Benchmark Gemma 4 E2B

uv run llama-benchy --base-url http://localhost:11434/v1 --model gemma4:e2b

Results

Average API latency: 2.85 ms
Prompt processing: 49 tokens per second
Token generation: 17 tokens per second
Hardware: AMD BC-250 integrated GPU with 8GB shared VRAM

Model	Test	Speed	Peak	Notes
gemma4:e2b	pp2048	49.08 t/s	-	Prompt processing
gemma4:e2b	tg32	17.07 t/s	17.67 t/s	Token generation

llama-benchy terminal benchmark results for Gemma 4 E2B on the AMD BC-250 — Original benchmark screenshot: llama-benchy 0.3.5 benchmark output captured from the BC-250 test run.

Mistake Log

What Got Messy

The part of the build log where the clean version gets honest.

SSH was blocked before the real work started

What happened: The BC-250 was reachable on the network, but the first remote workflow stalled because the firewall was blocking SSH.
Fix: Opened SSH through the firewall, reloaded UFW, confirmed the machine IP, and then connected from the main machine.
Lesson: Remote lab work starts with boring network plumbing. Confirm SSH before blaming the AI stack.

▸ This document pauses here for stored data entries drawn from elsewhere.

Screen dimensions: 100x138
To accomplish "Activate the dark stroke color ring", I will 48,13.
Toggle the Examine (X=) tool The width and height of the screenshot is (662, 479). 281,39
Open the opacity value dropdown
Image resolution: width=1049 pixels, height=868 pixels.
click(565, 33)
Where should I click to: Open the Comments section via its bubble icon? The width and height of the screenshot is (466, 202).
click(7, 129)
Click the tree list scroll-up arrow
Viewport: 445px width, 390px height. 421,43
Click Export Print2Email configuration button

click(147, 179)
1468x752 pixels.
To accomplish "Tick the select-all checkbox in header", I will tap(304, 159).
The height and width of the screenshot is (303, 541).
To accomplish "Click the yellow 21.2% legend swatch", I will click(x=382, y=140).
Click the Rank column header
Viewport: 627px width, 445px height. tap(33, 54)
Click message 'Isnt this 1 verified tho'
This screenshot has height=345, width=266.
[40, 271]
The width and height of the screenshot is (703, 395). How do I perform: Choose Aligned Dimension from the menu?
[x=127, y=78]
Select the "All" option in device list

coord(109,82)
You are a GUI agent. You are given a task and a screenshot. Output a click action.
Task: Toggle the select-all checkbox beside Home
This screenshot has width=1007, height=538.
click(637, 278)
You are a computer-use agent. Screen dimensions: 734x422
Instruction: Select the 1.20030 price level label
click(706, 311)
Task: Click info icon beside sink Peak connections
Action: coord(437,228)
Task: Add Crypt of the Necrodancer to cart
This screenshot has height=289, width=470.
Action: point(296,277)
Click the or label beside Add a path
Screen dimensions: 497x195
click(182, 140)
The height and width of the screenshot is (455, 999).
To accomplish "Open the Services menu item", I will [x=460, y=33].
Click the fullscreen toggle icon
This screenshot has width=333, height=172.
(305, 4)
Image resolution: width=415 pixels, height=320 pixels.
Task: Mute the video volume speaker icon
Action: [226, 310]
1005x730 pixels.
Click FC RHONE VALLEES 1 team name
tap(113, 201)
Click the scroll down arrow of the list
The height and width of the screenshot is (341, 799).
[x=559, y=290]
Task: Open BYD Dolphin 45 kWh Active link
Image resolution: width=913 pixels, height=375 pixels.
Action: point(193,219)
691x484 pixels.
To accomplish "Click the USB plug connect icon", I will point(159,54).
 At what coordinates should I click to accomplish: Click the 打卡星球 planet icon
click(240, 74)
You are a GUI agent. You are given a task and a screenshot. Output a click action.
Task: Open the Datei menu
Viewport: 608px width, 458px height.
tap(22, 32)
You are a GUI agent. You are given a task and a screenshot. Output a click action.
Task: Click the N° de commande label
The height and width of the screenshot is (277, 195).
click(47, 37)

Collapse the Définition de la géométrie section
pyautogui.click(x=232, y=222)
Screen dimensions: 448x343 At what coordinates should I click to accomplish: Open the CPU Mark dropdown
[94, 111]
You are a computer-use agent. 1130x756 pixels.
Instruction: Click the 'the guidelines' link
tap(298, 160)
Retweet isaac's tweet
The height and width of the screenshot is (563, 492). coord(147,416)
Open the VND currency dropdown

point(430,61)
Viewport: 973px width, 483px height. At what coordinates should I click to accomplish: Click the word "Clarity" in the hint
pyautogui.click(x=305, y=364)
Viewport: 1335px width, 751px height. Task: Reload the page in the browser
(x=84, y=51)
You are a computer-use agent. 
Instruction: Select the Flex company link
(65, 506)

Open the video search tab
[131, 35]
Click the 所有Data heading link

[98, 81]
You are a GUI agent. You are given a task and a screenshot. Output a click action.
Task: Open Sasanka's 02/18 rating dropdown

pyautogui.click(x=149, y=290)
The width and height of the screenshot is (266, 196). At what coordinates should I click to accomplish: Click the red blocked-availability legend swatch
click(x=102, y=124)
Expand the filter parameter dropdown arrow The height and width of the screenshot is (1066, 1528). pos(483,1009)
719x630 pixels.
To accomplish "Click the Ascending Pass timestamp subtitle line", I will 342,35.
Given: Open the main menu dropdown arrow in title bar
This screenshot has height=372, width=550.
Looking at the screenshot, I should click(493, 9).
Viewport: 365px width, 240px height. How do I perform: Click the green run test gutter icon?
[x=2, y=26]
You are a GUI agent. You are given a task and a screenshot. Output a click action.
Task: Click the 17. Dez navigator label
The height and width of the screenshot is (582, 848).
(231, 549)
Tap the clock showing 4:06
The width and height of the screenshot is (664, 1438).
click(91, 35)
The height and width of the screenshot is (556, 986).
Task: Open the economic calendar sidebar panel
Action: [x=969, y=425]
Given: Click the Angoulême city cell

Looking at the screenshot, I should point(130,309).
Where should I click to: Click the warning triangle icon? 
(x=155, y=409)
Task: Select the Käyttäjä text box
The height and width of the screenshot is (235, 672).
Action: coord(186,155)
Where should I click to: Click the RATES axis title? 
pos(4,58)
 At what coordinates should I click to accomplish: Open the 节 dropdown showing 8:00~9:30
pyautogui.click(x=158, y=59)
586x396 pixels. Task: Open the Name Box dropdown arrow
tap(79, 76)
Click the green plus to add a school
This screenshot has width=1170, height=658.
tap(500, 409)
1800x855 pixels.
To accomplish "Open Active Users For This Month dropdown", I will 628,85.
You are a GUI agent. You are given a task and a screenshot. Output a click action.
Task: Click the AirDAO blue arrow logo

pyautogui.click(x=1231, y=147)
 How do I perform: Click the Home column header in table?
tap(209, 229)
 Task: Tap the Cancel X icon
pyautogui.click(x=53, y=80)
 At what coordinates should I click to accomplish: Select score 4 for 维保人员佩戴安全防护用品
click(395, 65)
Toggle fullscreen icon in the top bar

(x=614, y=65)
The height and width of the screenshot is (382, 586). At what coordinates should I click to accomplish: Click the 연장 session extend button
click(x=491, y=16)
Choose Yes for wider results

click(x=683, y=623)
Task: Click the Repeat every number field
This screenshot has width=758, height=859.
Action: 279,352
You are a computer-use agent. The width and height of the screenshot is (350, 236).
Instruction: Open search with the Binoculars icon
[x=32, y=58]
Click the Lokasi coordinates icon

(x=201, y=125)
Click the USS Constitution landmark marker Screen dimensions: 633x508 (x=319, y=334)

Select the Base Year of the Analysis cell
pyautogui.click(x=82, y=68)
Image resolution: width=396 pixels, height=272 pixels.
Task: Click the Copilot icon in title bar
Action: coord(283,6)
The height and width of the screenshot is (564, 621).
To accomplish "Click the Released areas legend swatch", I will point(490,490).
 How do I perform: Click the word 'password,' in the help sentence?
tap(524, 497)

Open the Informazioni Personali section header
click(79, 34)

The first Gemma pulls were the wrong fit

What happened: The first pull attempt failed because the model manifest did not exist, then the larger E4B download proved too big for the BC-250's 8GB VRAM split.
Fix: Dropped down to Gemma 4 E2B, which landed at roughly 7.2GB and fit the hardware better.
Lesson: Model names and VRAM math matter. On this box, the useful answer was the model that fit, not the model that sounded biggest.

Ollama fell back to CPU before Vulkan was enabled

What happened: The first status check showed zero VRAM use because experimental Vulkan support was disabled, so Ollama was not using the BC-250 integrated GPU.
Fix: Enabled Vulkan support and checked Ollama status again before treating the benchmark numbers as meaningful.
Lesson: A model can run and still be using the wrong hardware. Always verify VRAM/GPU use before benchmarking.

The BC-250 went to sleep and killed the SSH session

What happened: The machine slept during setup and would not wake back up cleanly, which dropped the SSH session mid-project.
Fix: Restarted the BC-250, reconnected over SSH, and continued after disabling sleep became an obvious follow-up task.
Lesson: Headless test boxes need sleep settings handled early. Otherwise the lab machine quietly leaves the lab.

Benchmark tooling needed a package mirror refresh

What happened: Installing the Python and uv tooling did not go cleanly at first because the CachyOS package mirrors were out of sync.
Fix: Synced the package database first, then installed Python, Git, and uv before cloning and syncing llama-benchy.
Lesson: If an install command fails on a rolling distro, refresh the package database before rewriting the whole plan.

The benchmark needed context, not just numbers

What happened: llama-benchy produced several timing values, including a cold first-token delay around 38 seconds and warmed-up generation around 17 tokens per second.
Fix: Kept the clean results table for quick reading and the original terminal screenshot as proof of the run.
Lesson: Local AI results are easier to trust when the table explains the takeaway and the screenshot preserves the messy evidence.

Build Notes

This guide covers the exact local AI flow: enable SSH on the BC-250, connect from a main machine, install Ollama, pull Gemma 4 E2B, and benchmark the result with llama-benchy.

The BC-250 is a strange but useful little lab box. With CachyOS installed and 8GB of shared VRAM available to the integrated GPU, Gemma 4 E2B lands in the sweet spot for a small local model test.

The goal here is not a cloud-scale AI rig. The goal is a repeatable after-hours lab setup that proves what this hardware can actually do.